In the past decade alone, more than 2 million children have been
killed in armed conflict. Another 6 million have been seriously
injured or permanently disabled. And countless others have been
forced to witness or even to take part in horrifying acts of
violence.
The UNICEF chief made the remarks during a visit to Colombia for
meetings with UNICEF representatives from Latin American and
Caribbean countries. In a meeting with the Colombian President,
Andres Pastrana, she congratulated him for his efforts to settle his
country's long civil conflict. She also said she was encouraged by
Colombia's strong pursuit of development goals for children in the
country.
However, Ms. Bellamy expressed alarm that children are
increasingly being caught up in violent conflict - not just in
Colombia, but in many other parts of the world.
In Colombia, according to Defensoria del Pueblo de Colombia, the
official human rights ombudsman, an estimated 6,000 children under
the age of 18 are involved in the continuing civil conflict there.
According to CODHES, an independent human rights monitoring group,
131 children were kidnapped in 1998. Over the past decade, 1,257,000
people have been displaced by the conflict - including 700,000
children. In 1995-96, an estimated 99 people were maimed and 29
killed by anti-personnel landmines - 44 of these victims were
children.

● Short problem: Echo word for word everything in the passage on children caught in armed conflict, from "However, Ms. Bellamy" down to "of the world.".

● Entries provided:
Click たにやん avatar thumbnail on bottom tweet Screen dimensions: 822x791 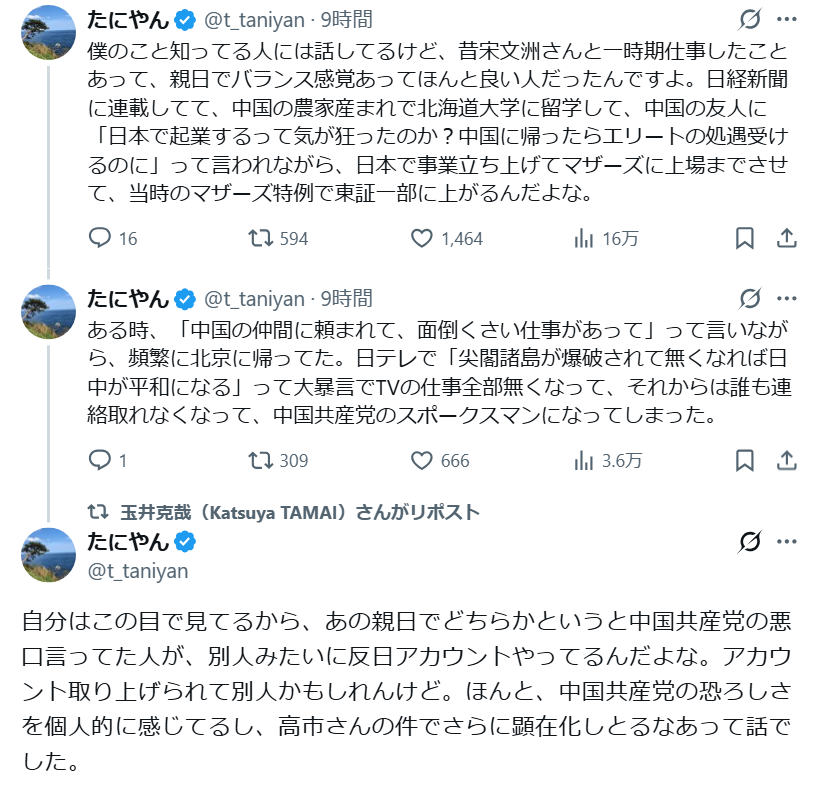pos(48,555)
...
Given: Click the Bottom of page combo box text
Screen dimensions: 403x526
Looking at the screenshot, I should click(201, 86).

● Answer below:
However, Ms. Bellamy expressed alarm that children are
increasingly being caught up in violent conflict - not just in
Colombia, but in many other parts of the world.